Austrian Recycler's Mission to Recycle PET Takes It Beyond Bottles
Mission PET supplements bottle-to-bottle capability with alternative applications for recycled PET.
The inherent recyclability of PET, the quality of available feedstock for recycling and a supportive regulatory environment have created a circular economy for PET bottles in Europe. Legislation is in place to require 25% recycled content in PET bottles by 2025, and proposed rules would raise this to 65% by 2040. According to a 2022 report, several countries are already collecting over 90%.
In this environment, Markus Huemer and Daniel Pichler saw opportunity and founded Mission PET. Previously, both had been employed at recycling equipment manufacturer Next Generation Recycling (NGR). “My colleague and I knew the payback times. We had been joking for years that we should do it ourselves. So we made a business plan, a marketing plan and found investors,” Huemer says, now managing director at Mission PET.
The Sesotec Flake Purifier+ at Mission PET. Photo Credit: Mission PET
The company’s recycling line is now installed and running 3-4 days per week. It is expected to be operating at full capacity sometime in either spring or summer 2024. The operation consists of a Sesotec sorting system, a pre-dryer from Eisbar, MAS extruder, Nordson filtration, liquid state polycondensation system from NGR, an underwater pelletizer by Econ and a post dryer, also from Eisbar.
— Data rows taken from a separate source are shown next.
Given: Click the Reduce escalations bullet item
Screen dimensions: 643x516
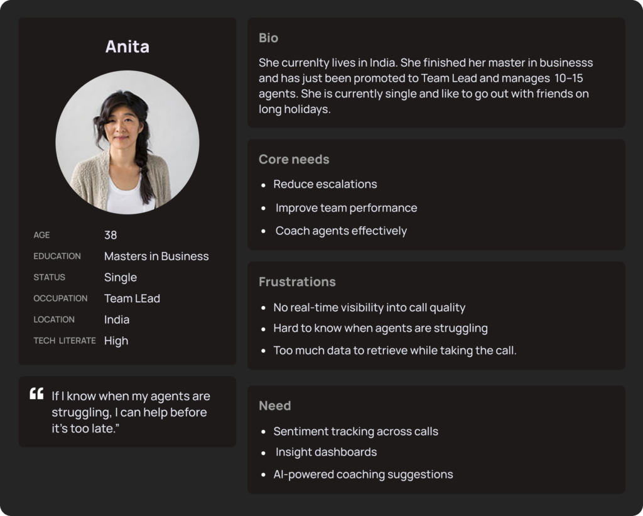Looking at the screenshot, I should pos(325,184).
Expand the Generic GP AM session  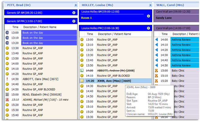74,13

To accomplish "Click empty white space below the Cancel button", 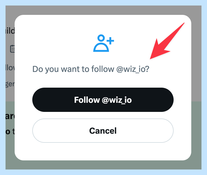I will [103, 152].
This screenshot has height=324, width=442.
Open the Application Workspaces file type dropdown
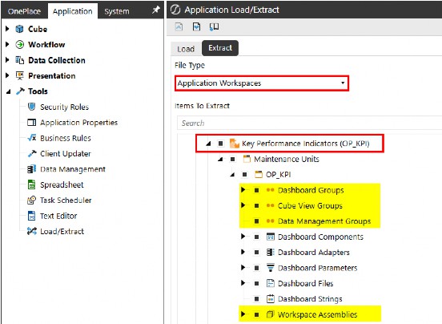(262, 83)
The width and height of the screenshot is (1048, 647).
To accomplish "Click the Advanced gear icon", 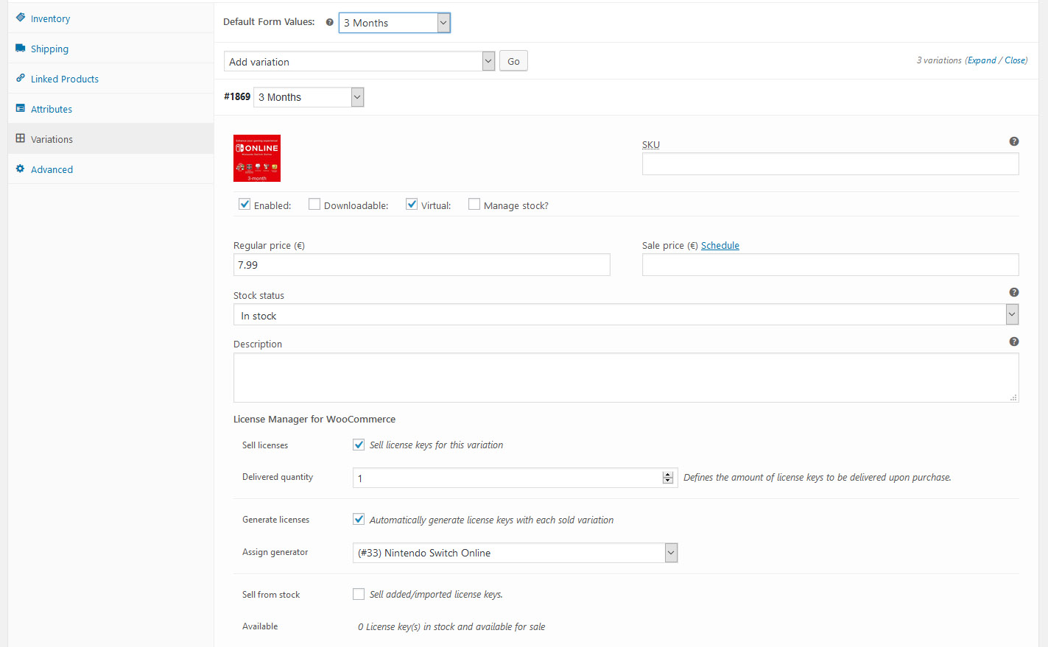I will tap(21, 169).
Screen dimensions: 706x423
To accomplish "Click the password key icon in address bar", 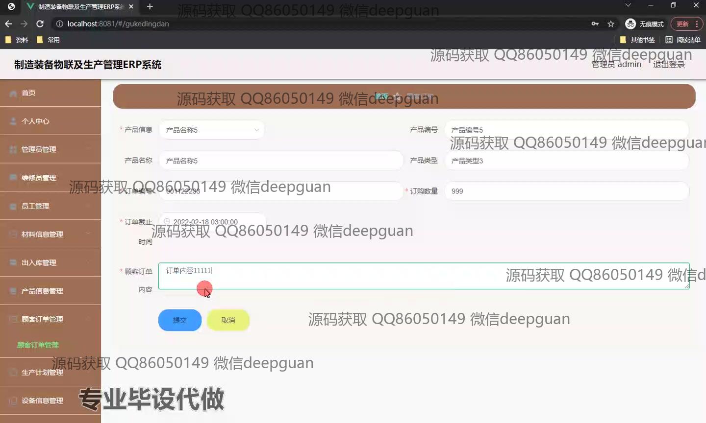I will click(595, 24).
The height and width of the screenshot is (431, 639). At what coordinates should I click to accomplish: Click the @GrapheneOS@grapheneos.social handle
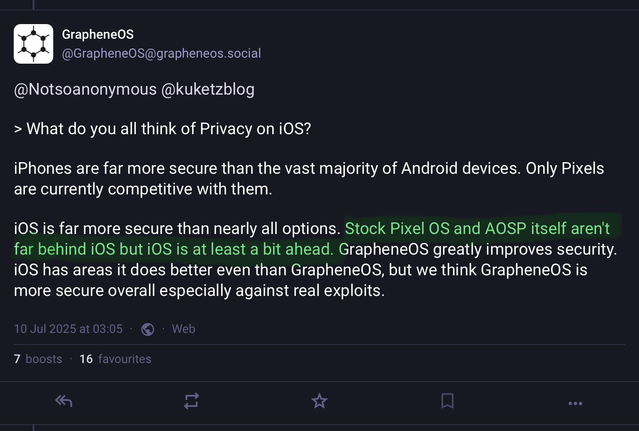point(161,53)
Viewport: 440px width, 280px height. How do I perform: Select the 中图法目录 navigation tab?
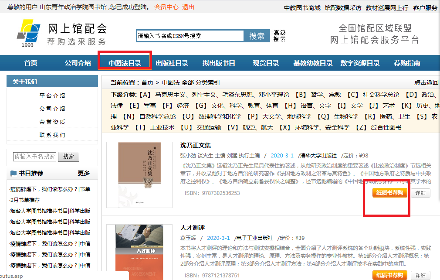pyautogui.click(x=125, y=63)
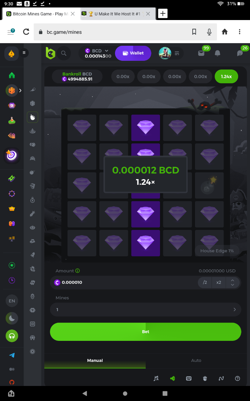The image size is (250, 401).
Task: Open chat bubble icon with 26 badge
Action: click(240, 53)
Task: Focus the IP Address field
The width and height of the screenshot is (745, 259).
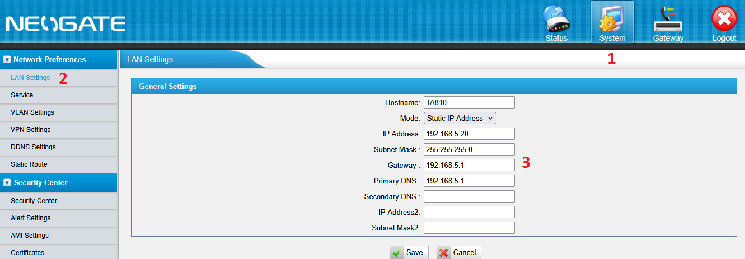Action: 468,134
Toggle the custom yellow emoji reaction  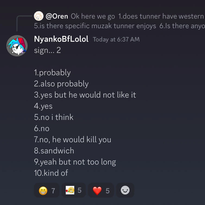(x=74, y=190)
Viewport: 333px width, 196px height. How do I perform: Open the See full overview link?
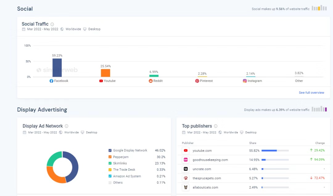point(311,93)

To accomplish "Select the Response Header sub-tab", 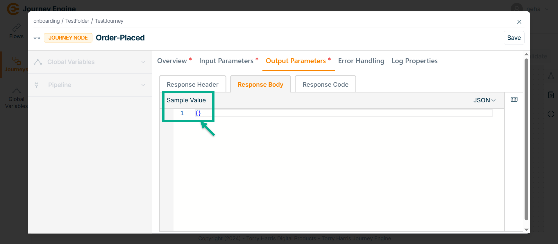I will point(192,85).
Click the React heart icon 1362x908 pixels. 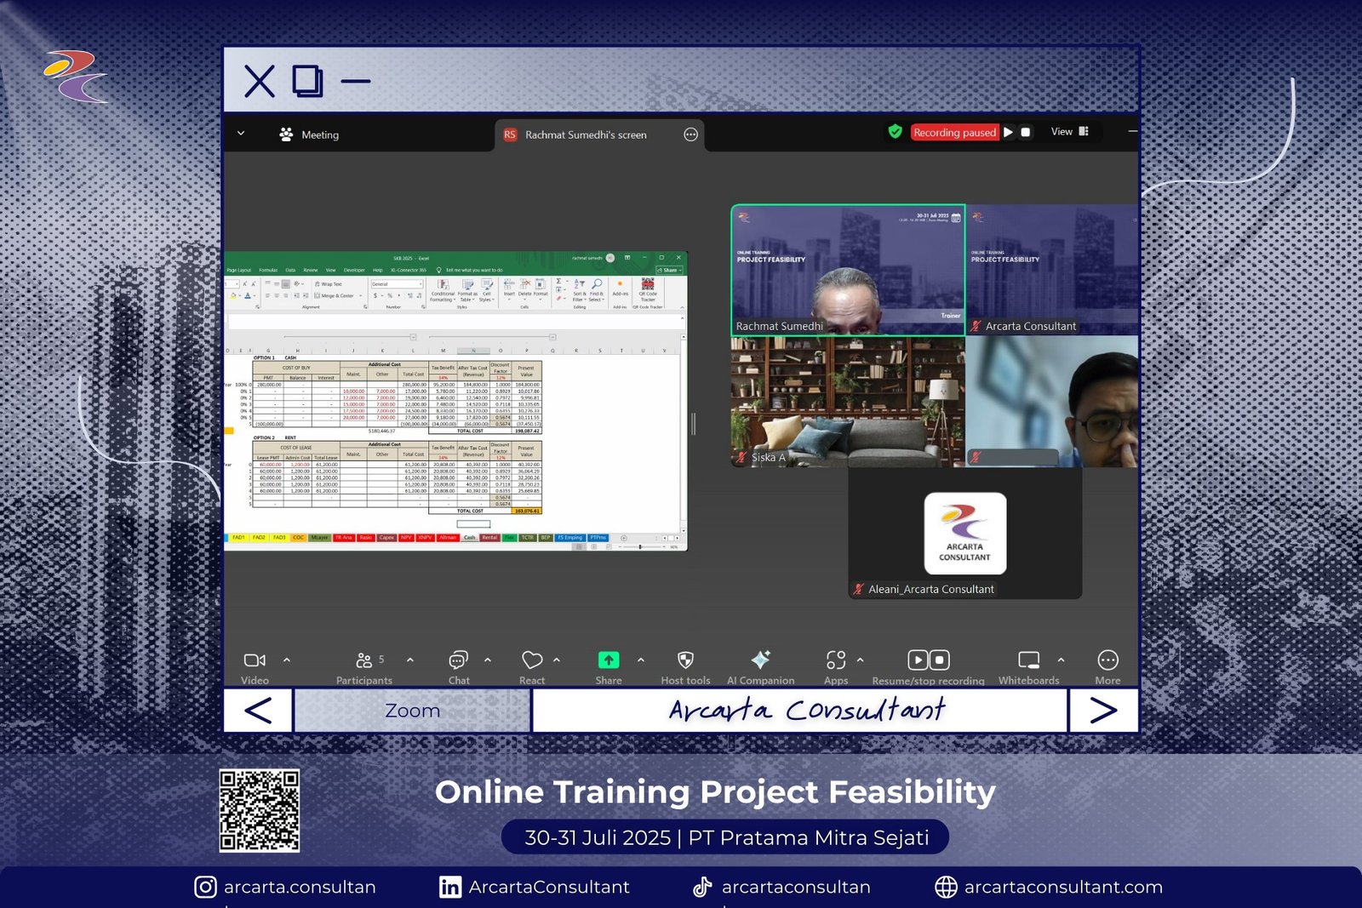[532, 660]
Finding Alternative Applications in a Shifting Market for Recycled Polymers
The line is designed and built to be a “bottle to bottle” operation, for example starting with a food grade PET flake from bottles and creating a high-purity food grade pellet as its output, ready to be sold to a converter to become new bottles. But changing conditions have prompted Mission PET to branch out into other applications.
“The PET market is different than what it was three years ago. Over the last year, bottle-to-bottle has been a little bit difficult because stocks were full and imports from China were huge. So we started to think a bit differently,” Huemer says.
Mission PET is currently doing production runs mainly for alternative applications (non bottle-bottle), where it is engaged in business that includes service recycling and forms of PET beyond the clear food grade bottles.
This is where the Sesotec sorter, a Flake Purifier+, becomes especially important. “When thinking about bottle flakes for food applications, the material is already quite clean. But we also buy mixed colored bottle flakes for alternative applications and there we often see higher levels of PVC,” Huemer explains. The Sesotec flake sorter makes life easier on the extruder by removing PVC, metal and any other unwanted materials. At PET processing temperatures, hydrodechlorination causes the release of HCl, which degrades PET and can damage equipment.
“It really makes sense to sort it out and avoid the material degradation in the extruder, because PVC will hinder the polycondensation process and cause unexpected values in the granules if the amount is too high,” Huemer says.
NGR’s liquid state polycondensation (LSP) system enables Mission PET to control viscosity and reduce contamination in rPET. Photo Credit: Mission PET
The configuration of the extruder enables it to be fed simultaneously from a feeding screw and from the Sesotec sorter. Mixed color PET flake material is fed through the Flake Purifier+, while shredded lumps or fines are fed directly via the screw system. “The result is a granule that still has still has quite a high viscosity, it’s filtered and really good quality for straps, film, any application for which color is not that important,” Huemer says.
By incorporating shredded lumps and fines in its product, Mission PET is diverting material that would otherwise be incinerated, while also filling an unmet need for recycled materials.
As recycled content minimums increase, more and more of the bottle feedstock will go back into bottles, in the EU especially. Which raises the question: Where will other manufacturers get recycled PET? Strategies like Mission PET’s, combining technology and available materials to make a product that meets the needs of the right application just as well, may be the answer.